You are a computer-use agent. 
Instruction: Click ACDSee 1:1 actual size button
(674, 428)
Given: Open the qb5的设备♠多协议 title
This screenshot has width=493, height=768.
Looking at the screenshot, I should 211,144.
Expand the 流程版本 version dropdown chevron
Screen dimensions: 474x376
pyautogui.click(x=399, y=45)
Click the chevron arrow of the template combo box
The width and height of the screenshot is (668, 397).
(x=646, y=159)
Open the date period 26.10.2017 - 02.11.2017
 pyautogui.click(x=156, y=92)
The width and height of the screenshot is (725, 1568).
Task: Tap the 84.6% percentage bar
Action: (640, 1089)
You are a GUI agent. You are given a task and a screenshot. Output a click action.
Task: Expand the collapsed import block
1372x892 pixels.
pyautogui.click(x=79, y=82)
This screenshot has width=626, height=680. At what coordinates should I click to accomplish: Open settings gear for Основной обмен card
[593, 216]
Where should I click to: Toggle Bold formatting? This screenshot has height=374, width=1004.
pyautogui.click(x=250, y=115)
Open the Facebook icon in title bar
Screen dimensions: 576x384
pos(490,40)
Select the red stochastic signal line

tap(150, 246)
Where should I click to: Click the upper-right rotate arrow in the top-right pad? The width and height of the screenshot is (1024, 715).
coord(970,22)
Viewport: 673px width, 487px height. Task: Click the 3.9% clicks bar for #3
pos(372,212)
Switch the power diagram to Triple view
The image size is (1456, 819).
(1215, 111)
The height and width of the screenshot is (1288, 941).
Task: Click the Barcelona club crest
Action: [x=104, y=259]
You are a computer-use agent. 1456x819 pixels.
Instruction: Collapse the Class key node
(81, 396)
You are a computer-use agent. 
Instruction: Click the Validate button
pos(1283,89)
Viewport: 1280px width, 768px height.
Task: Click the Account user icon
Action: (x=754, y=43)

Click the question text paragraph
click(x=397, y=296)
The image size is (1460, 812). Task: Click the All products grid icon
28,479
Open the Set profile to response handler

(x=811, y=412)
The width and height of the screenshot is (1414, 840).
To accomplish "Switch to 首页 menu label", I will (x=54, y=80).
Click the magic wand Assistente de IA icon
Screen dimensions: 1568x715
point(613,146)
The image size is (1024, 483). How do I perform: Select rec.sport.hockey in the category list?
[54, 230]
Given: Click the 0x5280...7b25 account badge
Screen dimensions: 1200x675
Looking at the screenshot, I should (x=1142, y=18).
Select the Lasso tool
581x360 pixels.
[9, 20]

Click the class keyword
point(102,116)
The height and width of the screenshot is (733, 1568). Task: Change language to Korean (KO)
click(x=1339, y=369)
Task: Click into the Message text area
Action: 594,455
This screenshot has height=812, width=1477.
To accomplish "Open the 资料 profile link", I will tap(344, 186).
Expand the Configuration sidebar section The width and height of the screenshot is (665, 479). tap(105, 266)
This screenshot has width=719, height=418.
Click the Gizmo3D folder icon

◇ ◇ ◇

Copy out the rows above exactly, starting at the line that contains "Viewport: 673px width, 487px" and ending at the line that contains "The height and width of the screenshot is (1288, 941).", with both of those lines included.

Viewport: 673px width, 487px height. Task: Click the 3.9% clicks bar for #3
pos(372,212)
Switch the power diagram to Triple view
The image size is (1456, 819).
(1215, 111)
The height and width of the screenshot is (1288, 941).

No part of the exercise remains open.